• [Task details]:
Exactly the lines from the one with "Given: Open the Manage groups heading link" through the end of the data below must be set down, and no pictures with them.

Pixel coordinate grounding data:
BEGIN

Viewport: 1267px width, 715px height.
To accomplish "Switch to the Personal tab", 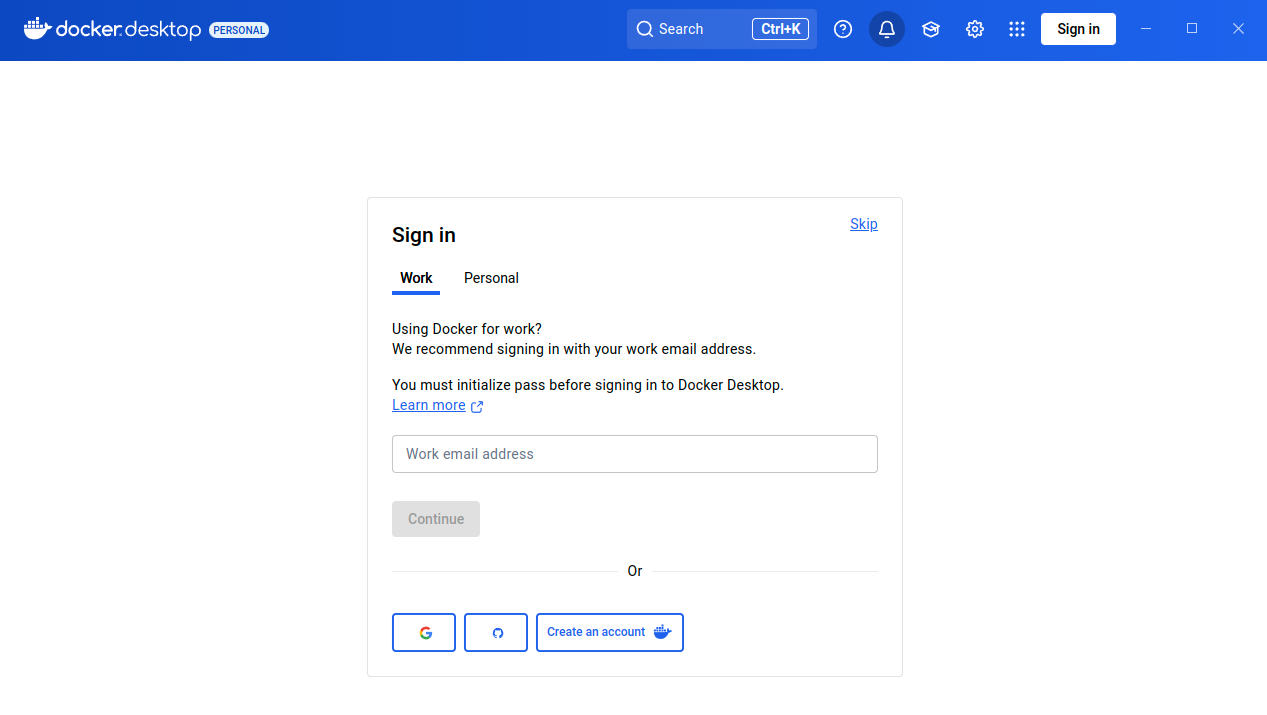I will 491,278.
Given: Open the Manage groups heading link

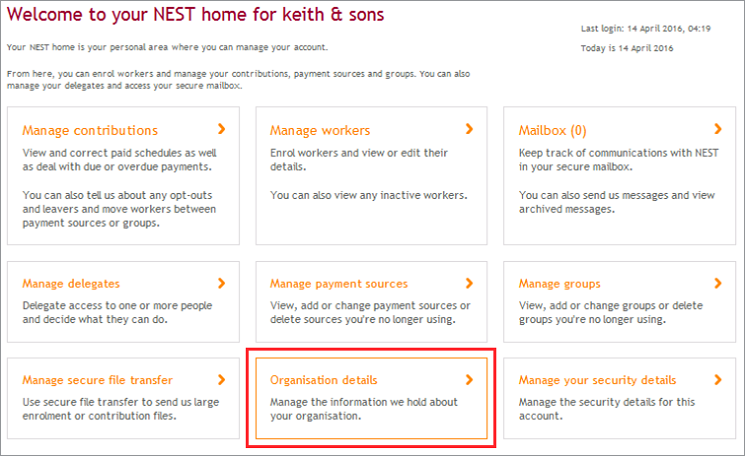Looking at the screenshot, I should coord(559,284).
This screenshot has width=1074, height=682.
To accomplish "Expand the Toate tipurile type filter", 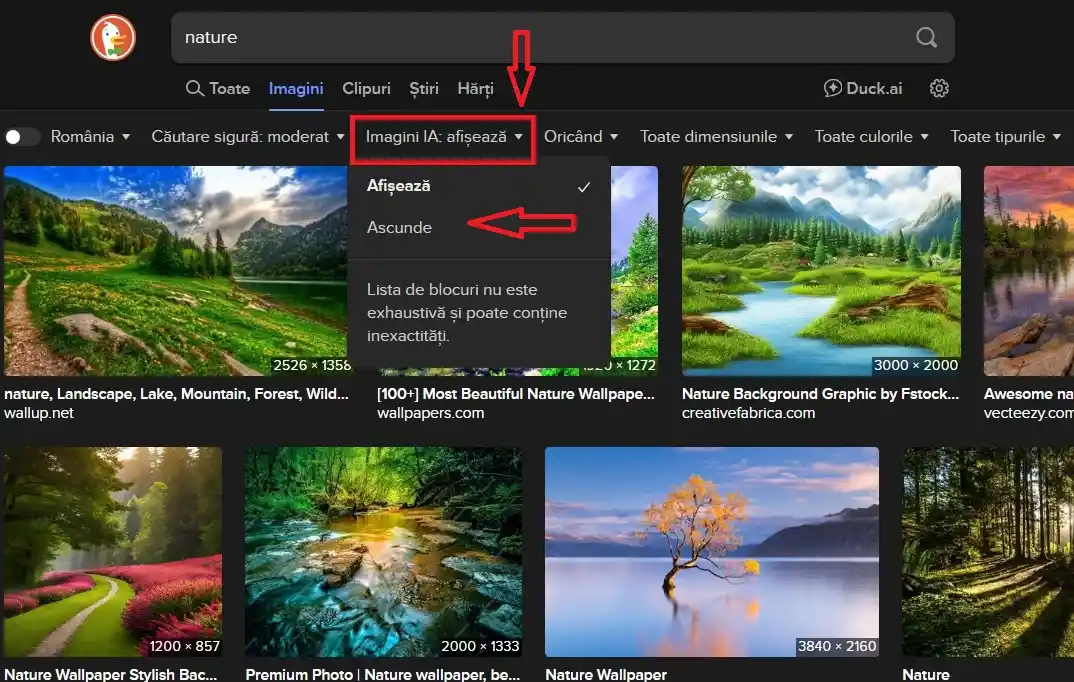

END

• [Answer box]:
Given: Open the Manage groups heading link

Looking at the screenshot, I should coord(559,284).
This screenshot has width=1074, height=682.
To accomplish "Expand the Toate tipurile type filter", 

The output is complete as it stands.